You run Clawdbot on a VPS by treating the VPS as the “single source of truth” host for the Gateway (the process that owns channel connections, sessions, and your assistant workspace), then accessing it remotely via an SSH tunnel or a private overlay network instead of exposing it directly to the public internet. The docs’ VPS guidance is explicit about the model: the Gateway runs in the cloud, your state + workspace live there, and you connect from your laptop/phone using the browser Control UI (dashboard) or a secure tunnel like Tailscale/SSH. In other words, a VPS deployment is not “install and forget”; it’s “install, lock it down to loopback by default, and back up the workspace.” A practical starting point is: choose a provider (Railway/Northflank for one-click, Fly.io/Hetzner for Docker-friendly, or a standard VM like AWS EC2/Lightsail), install Clawdbot, run onboarding, confirm the Gateway is healthy, then verify end-to-end by sending a test message from the CLI.
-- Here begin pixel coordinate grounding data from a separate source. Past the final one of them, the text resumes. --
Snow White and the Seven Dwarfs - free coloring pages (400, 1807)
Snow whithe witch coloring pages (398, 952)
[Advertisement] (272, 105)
On the server, the simplest “works everywhere” flow is to install the CLI, run the onboarding wizard, and optionally install the Gateway as a service so it survives reboots. The install docs recommend running clawdbot onboard --install-daemon after installation, which both configures and (when supported) sets up a background service. You can confirm the process is running and properly authenticated with clawdbot status and clawdbot health, and you can open the dashboard locally on the VPS (or via a tunnel) at the default Control UI address. A good operational routine is: (1) run onboarding, (2) run clawdbot doctor to catch common misconfigurations, (3) run clawdbot status --all when you need a pasteable debug snapshot, and (4) verify messaging end-to-end using clawdbot message send --target ... --message .... If you prefer containerization, Clawdbot also documents an official Docker setup for running the Gateway inside a container, which is useful when your VPS image is minimal or you want predictable upgrades via image pulls.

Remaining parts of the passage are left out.